■ **Document**:
== == ==

Using the first defined method above, get_channel_stats, we are going to obtain the channel stats for each channel in our array of channel_ids.

In [24]:
channel_data = get_channel_stats(youtube, channel_ids)

channel_data

HttpError: <HttpError 403 when requesting https://youtube.googleapis.com/youtube/v3/channels?part=snippet%2CcontentDetails%2Cstatistics&id=UCYO_jab_esuFRV4b17AJtAw&key=AIzaSyBe804qZLpGzADIOi0yUXaO4qcwDJiSo3w&alt=json returned "The request cannot be completed because you have exceeded your <a href="/youtube/v3/getting-started#quota">quota</a>.". Details: "[{'message': 'The request cannot be completed because you have exceeded your <a href="/youtube/v3/getting-started#quota">quota</a>.', 'domain': 'youtube.quota', 'reason': 'quotaExceeded'}]">

Looking at the datatypes for the columns in this dataframe, many of the 'count' columns are currently stored as objects. This should be changed to more easily access this data.

In [None]:
#convert count columns to numeric columns.
numeric_cols = ['subscribers', 'views', 'totalVideos']
channel_data[numeric_cols] = channel_data[numeric_cols].apply(pd.to_numeric, errors = 'coerce')

With this fixed, we can look at the number of subscribers for each channel to understand the relative popularity of these channels.

In [None]:
sns.set(rc={'figure.figsize': (10, 8)})
ax = sns.barplot(data = channel_data.sort_values('subscribers', 
                ascending = False), x = 'channelName', y = 'subscribers')
ax.yaxis.set_major_formatter(ticker.FuncFormatter(lambda x, pos: '{:,.0f}'.format(x/1000) + 'K'))
plot = ax.set_xticklabels(ax.get_xticklabels(), rotation = 90)


Next, a look at the rankings based on total views across all videos rather than number of subscribers as overall popularity can be based on several of these metrics not only one. 

In [None]:
ax = sns.barplot(data = channel_data.sort_values('views', ascending = False), x = 'channelName', y = 'views')

== == ==

■ **Data segment**:
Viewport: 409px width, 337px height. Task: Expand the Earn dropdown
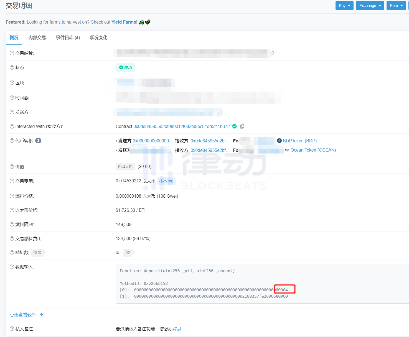point(396,6)
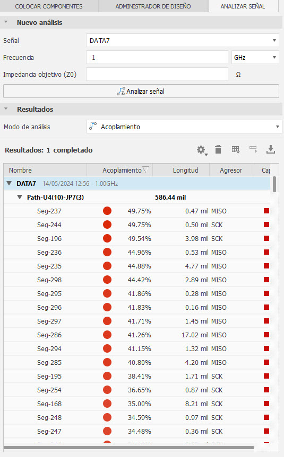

== == ==

■ **Task prompt**: In the YouTube channel analysis, which columns are converted to numeric values? The data preceding this point are not required.

■ **Problem solution**: The subscribers, views, and totalVideos columns.